Raja Rai Bahadur Thakur Jaiswal was an Indian landlord raja and businessman from the royal family Jamalpur. He was a nationalist who contributed in the freedom movement.

Personal life 
The known family lineage began in the 13th century. He migrated to Ranchi from Uttar Pradesh. He finished his education from Allahabad University earning a gold medal. His son Rai Sahib Laxminarayan grew the business, which allowed him, in 1922, to become the first Indian to own a Ford car that carried Mahatma Gandhi from Ranchi to Ramgarh for the Ramgarh Cong.ress convention in 1940. It later conveyed Indian Presidents Rajendra Prasad and Zakir Hussain. Friends continue to use it for marriage processions.
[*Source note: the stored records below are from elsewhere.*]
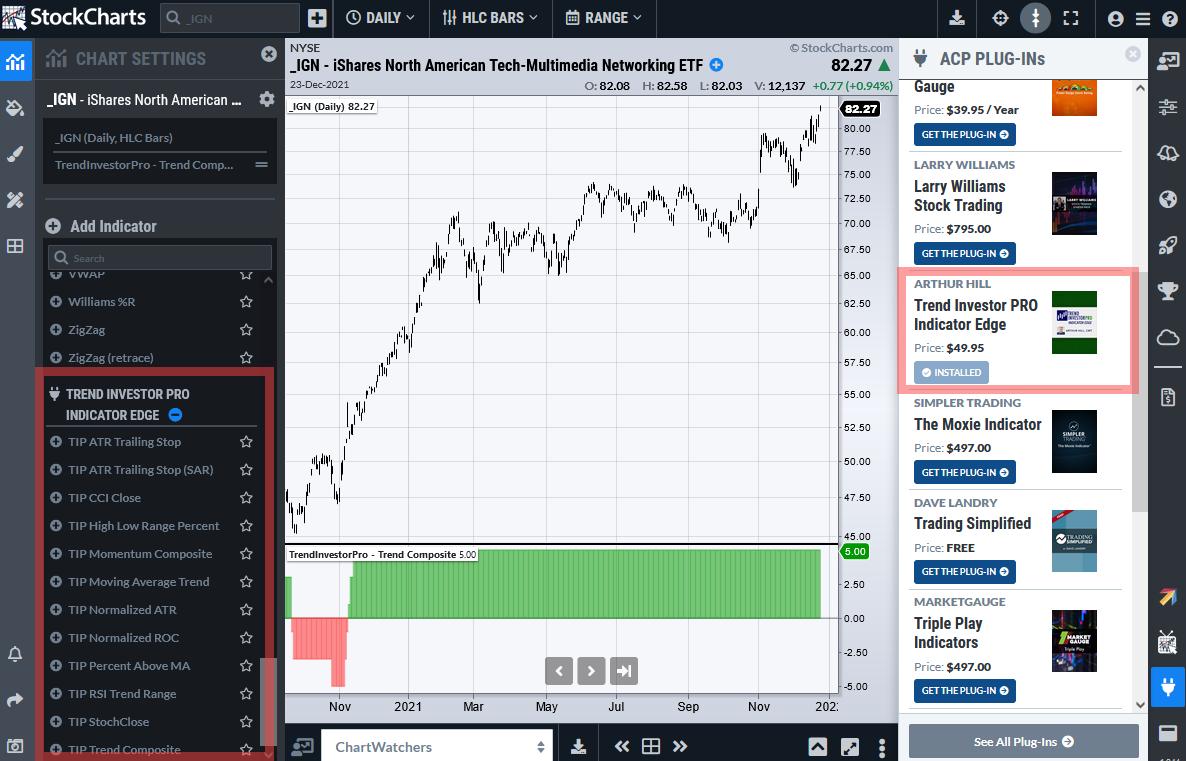
Task: Open the annotation brush tool in left sidebar
Action: point(15,153)
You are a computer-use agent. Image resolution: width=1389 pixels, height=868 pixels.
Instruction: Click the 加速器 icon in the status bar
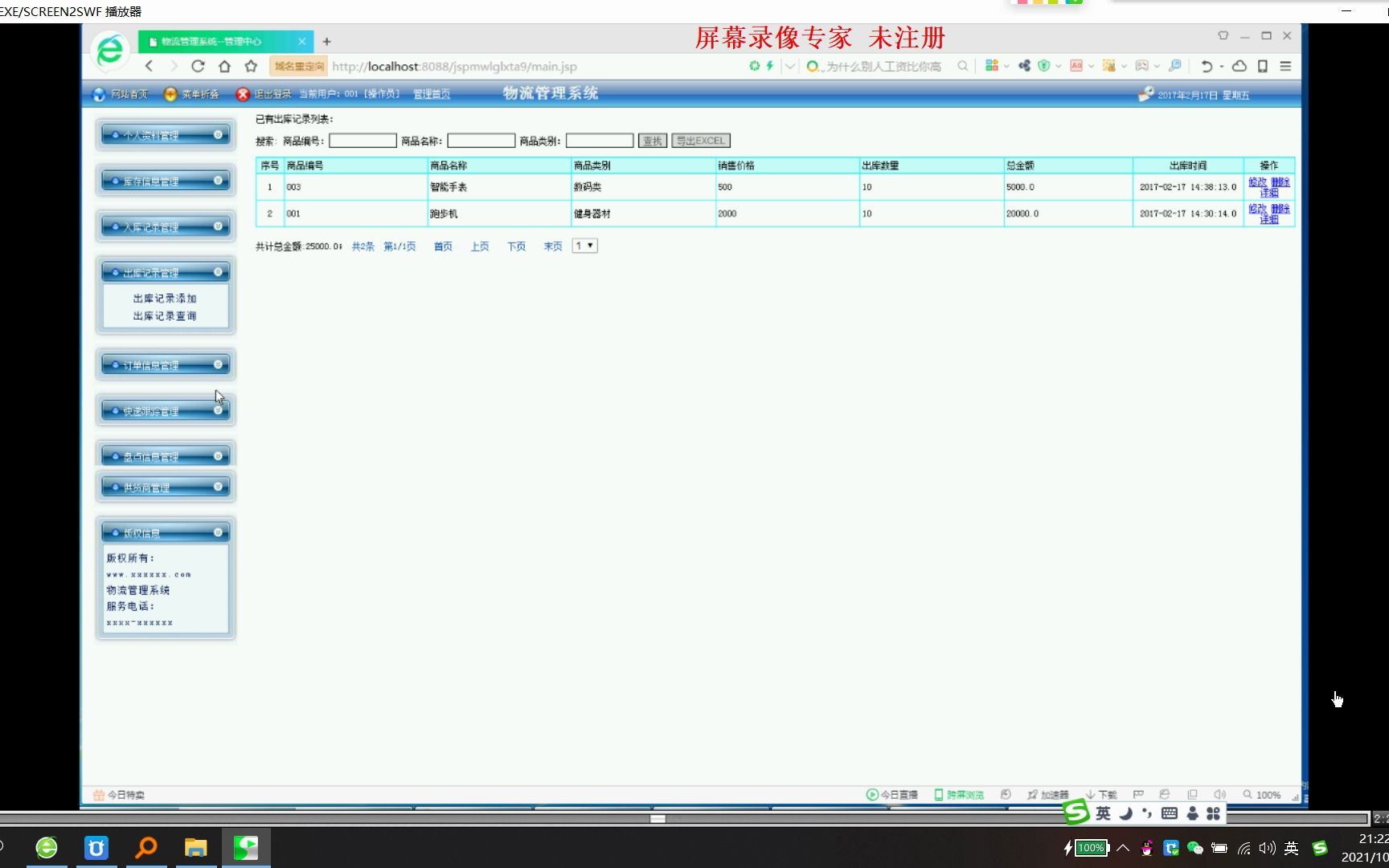coord(1031,794)
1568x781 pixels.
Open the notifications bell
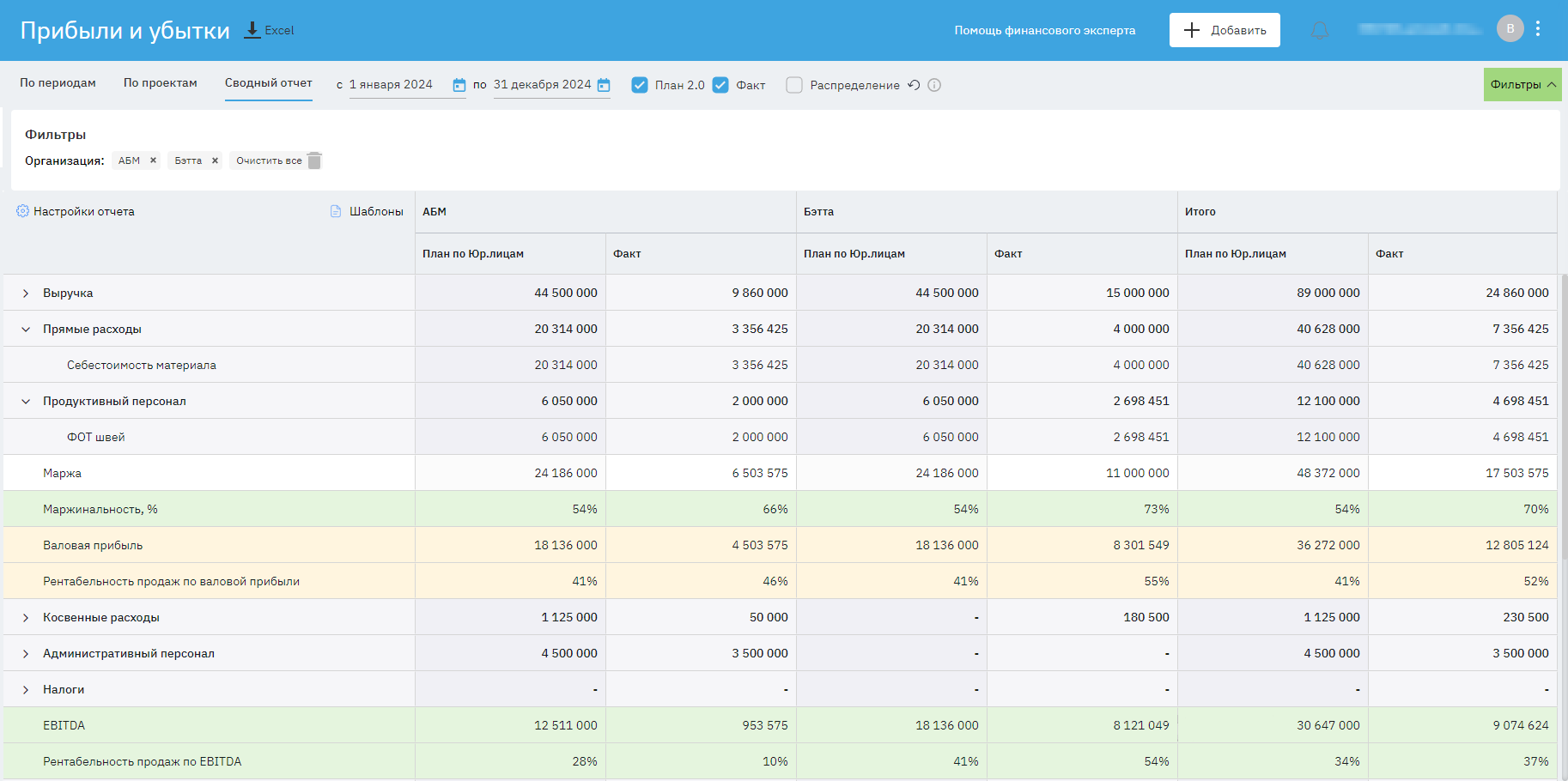tap(1320, 31)
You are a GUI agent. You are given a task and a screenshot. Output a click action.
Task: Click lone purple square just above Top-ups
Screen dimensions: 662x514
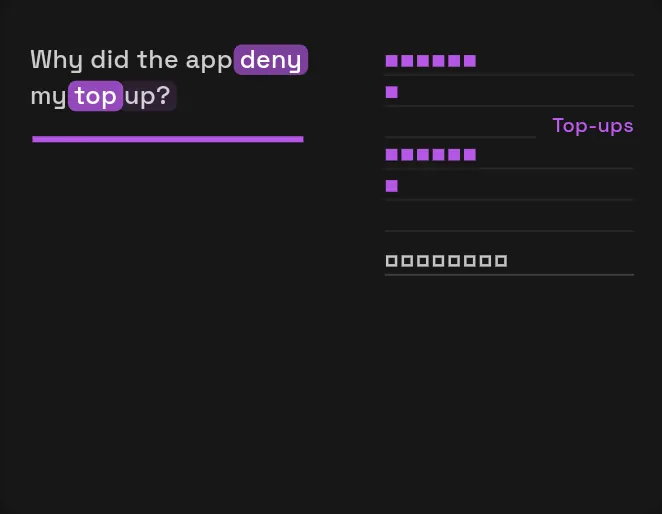[391, 92]
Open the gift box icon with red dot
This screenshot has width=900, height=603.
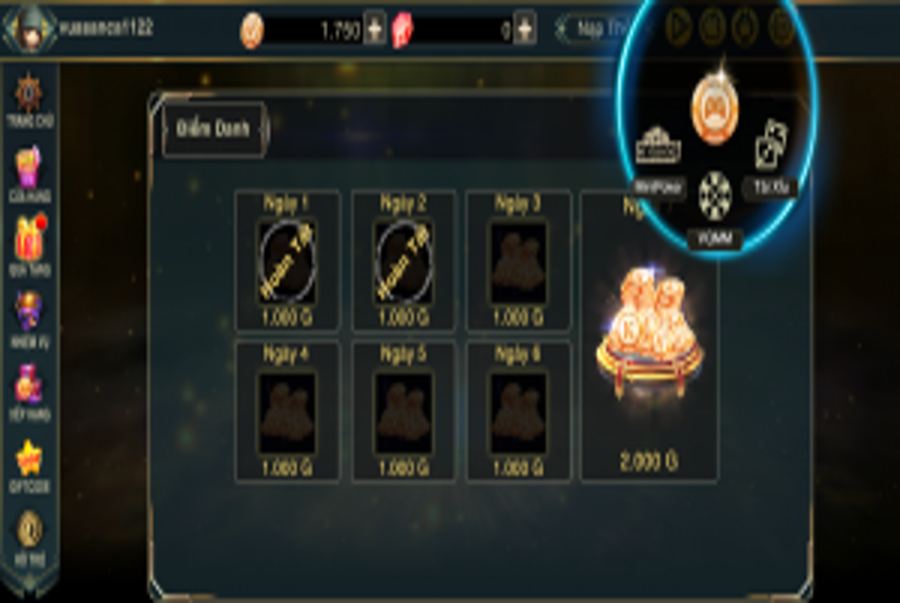point(30,245)
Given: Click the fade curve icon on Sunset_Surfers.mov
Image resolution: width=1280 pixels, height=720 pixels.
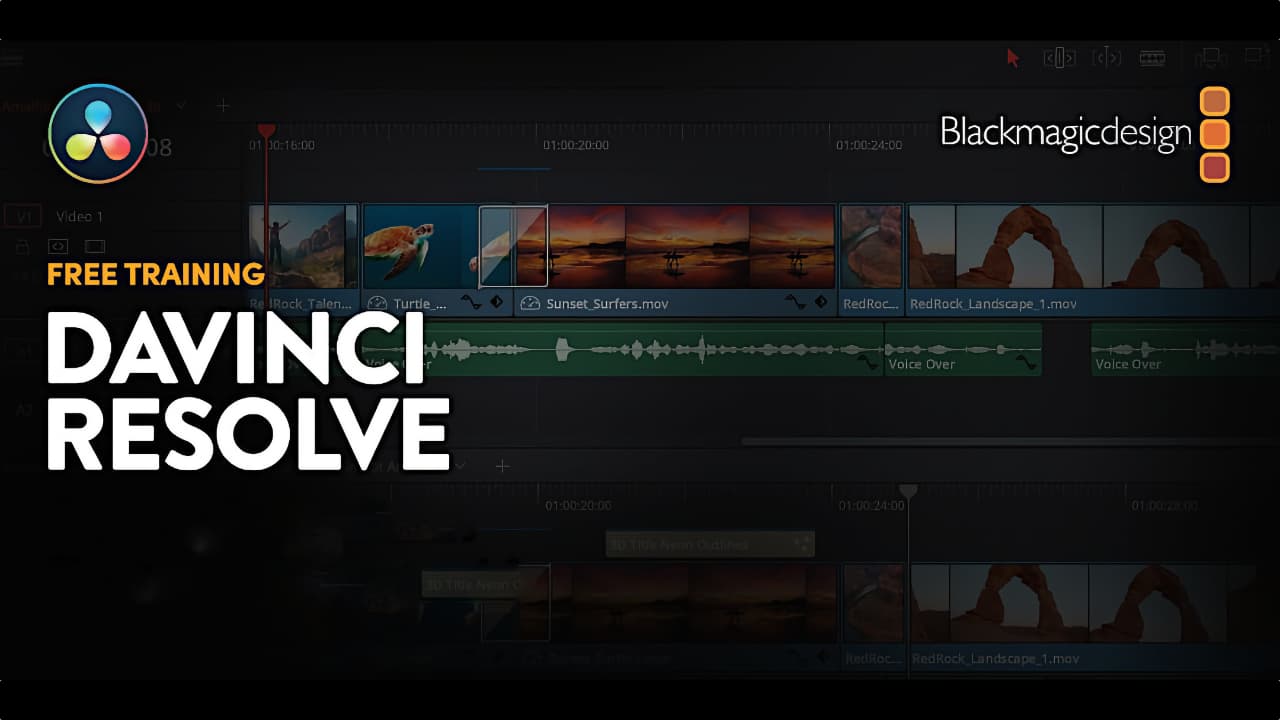Looking at the screenshot, I should click(795, 302).
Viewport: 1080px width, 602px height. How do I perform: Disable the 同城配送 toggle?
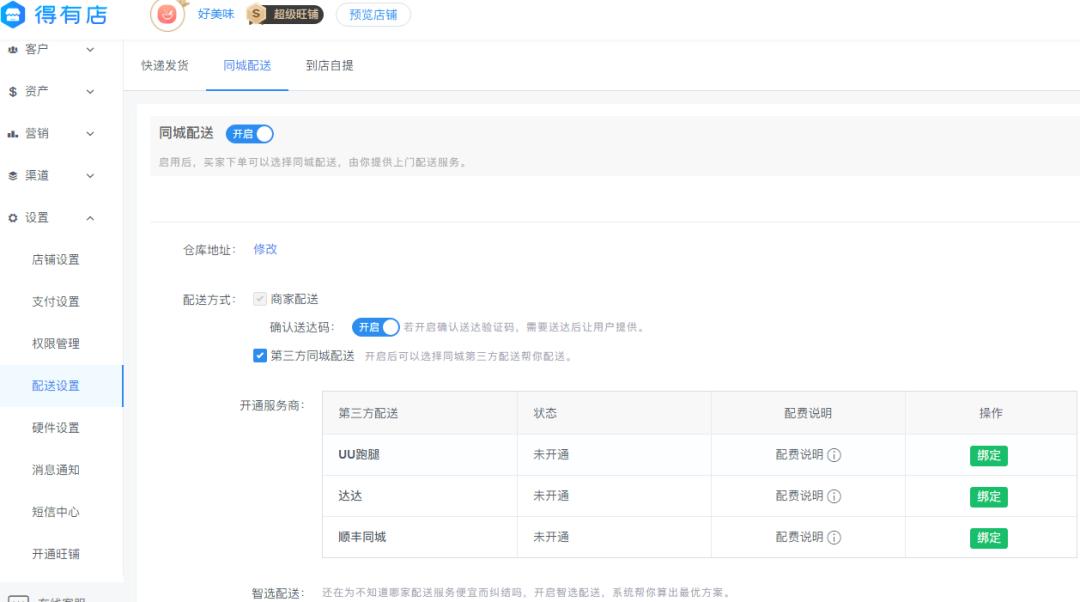248,131
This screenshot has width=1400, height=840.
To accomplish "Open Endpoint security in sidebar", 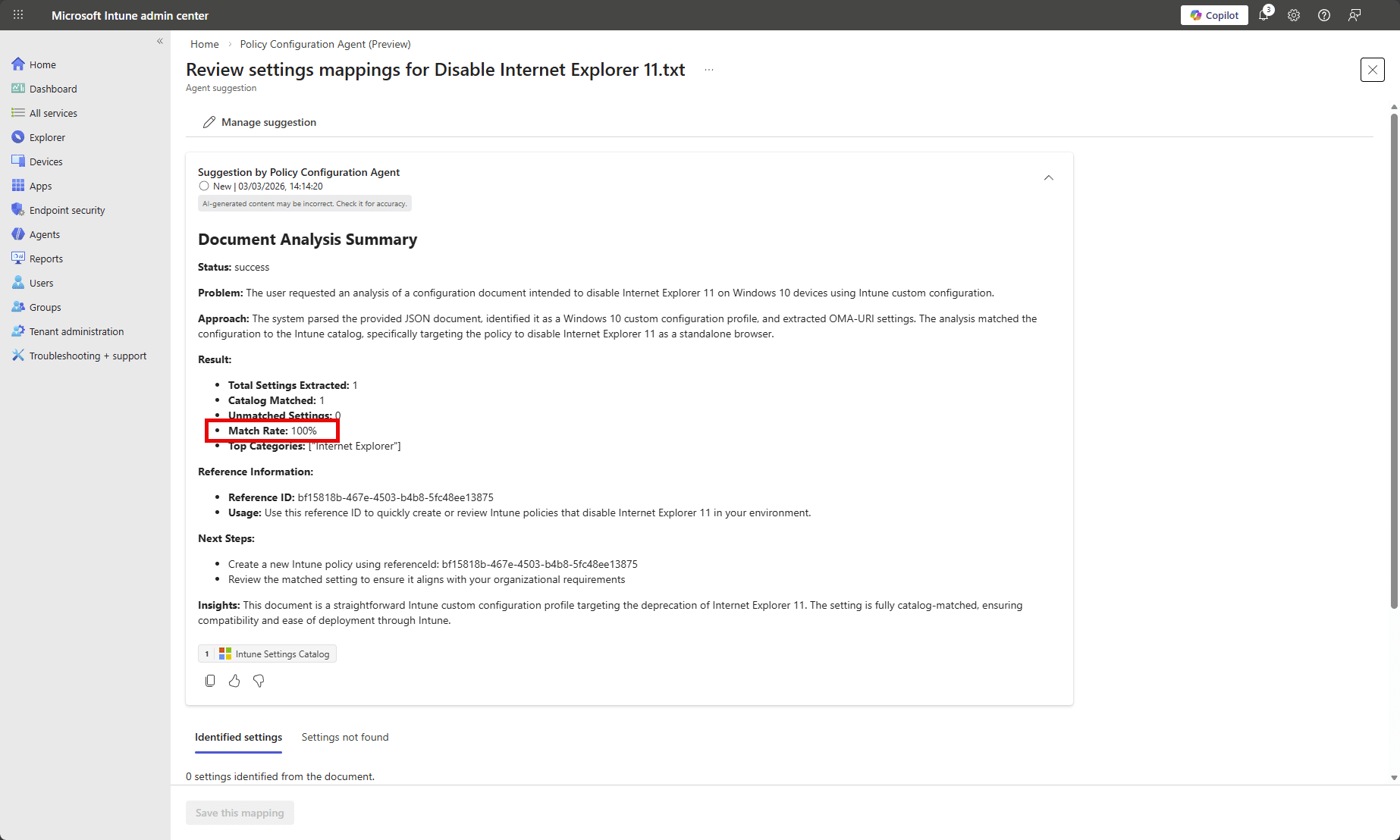I will (67, 210).
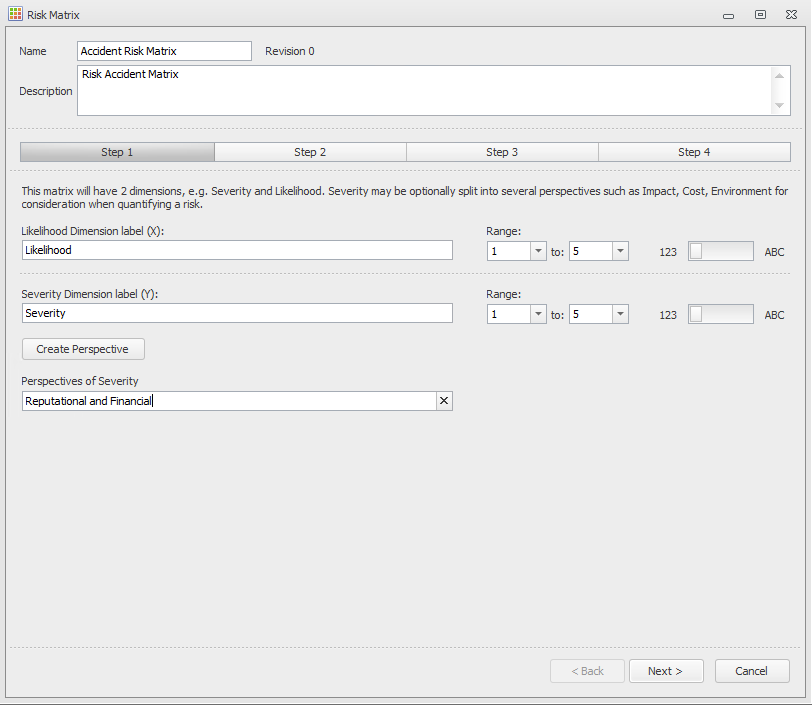This screenshot has width=812, height=705.
Task: Click the Risk Matrix icon in the title bar
Action: point(13,14)
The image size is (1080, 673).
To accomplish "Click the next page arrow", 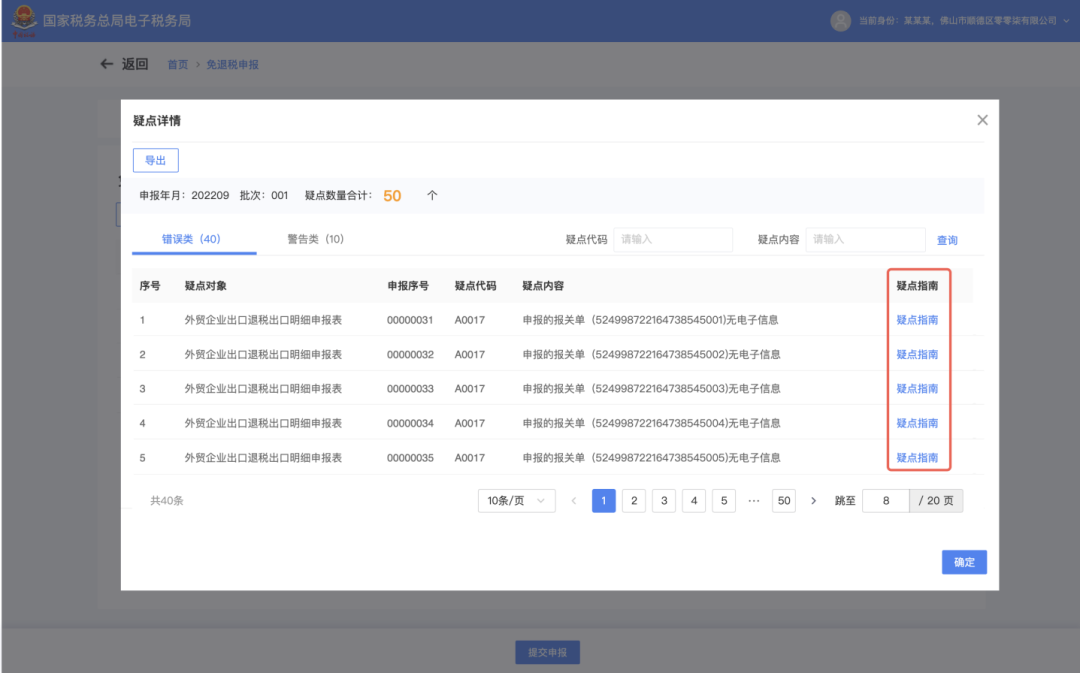I will point(813,501).
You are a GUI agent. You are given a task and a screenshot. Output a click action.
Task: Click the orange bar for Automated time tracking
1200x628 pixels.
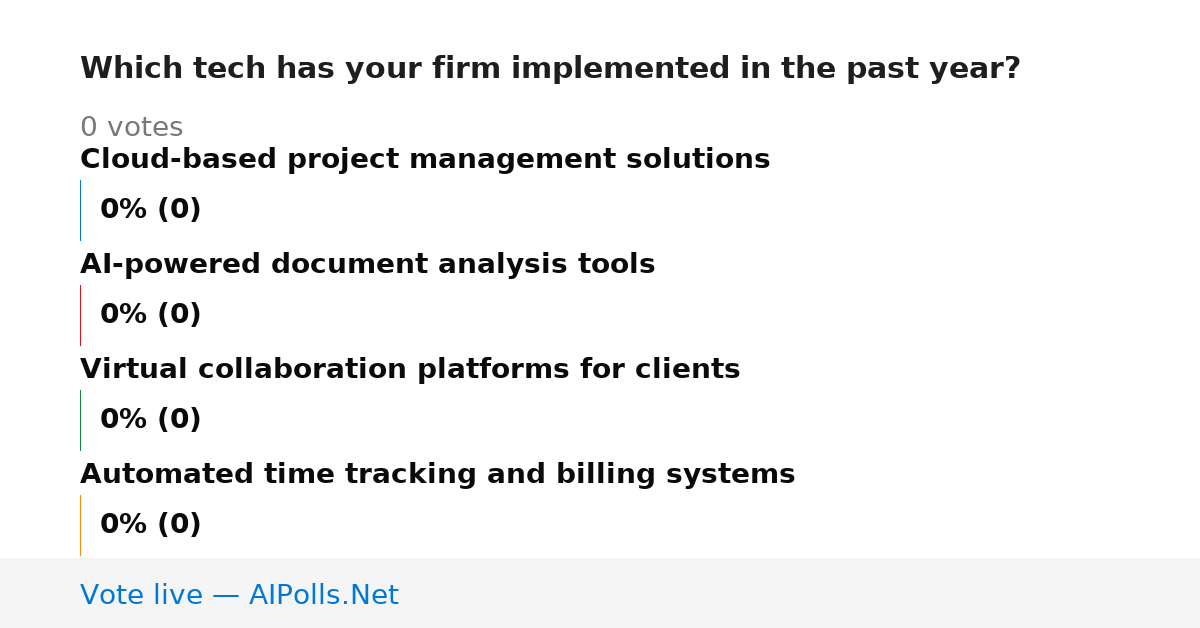(x=80, y=525)
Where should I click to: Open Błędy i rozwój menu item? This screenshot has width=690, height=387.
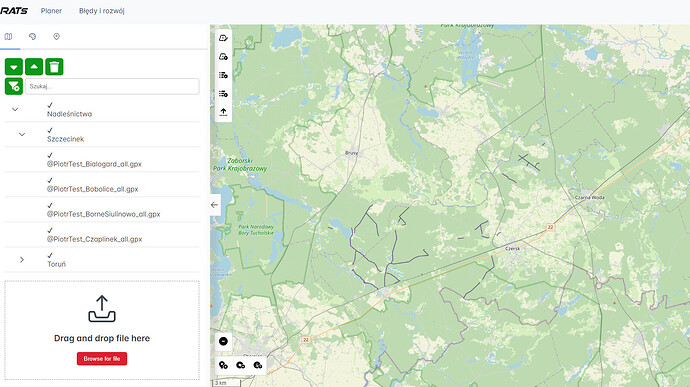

Rai Sahib's son Sheo Narain Jaiswal was chairman of Ranchi municipality (1962–76). Family member Rajaram Shastri was awarded by Padma Vibhusan and was a Member of Parliament from Varanasi. Great grandson of Rai Sahib served as State President of Jharkhand Pradesh Professionals Congress and state secretary in Jharkhand Indian National Congress and as President of social organization Empower Jharkhand which works to help the underprivileged.

Career 
He was given various names out of respect including "shellac king of Bihar, Uttar Pradesh and Madhya Pradesh". He contributed towards the freedom movement by donating money. He donated lands to tribal people. Shri Rai Sahib turned down the title of Raja Saheb by the British government following Gandhiji’s advice in 1938. Shri Rai Bahadur was an industrial advisor to the government before independence.

The Jaiswal family is a traditional Congress supporter. Many family ancestors were leaders of the party.

In 18th century, the British government identified the potential of Madhuca longifolia and helped the Jaiswal family to open Ranchi distillery, the first in India, in 1875.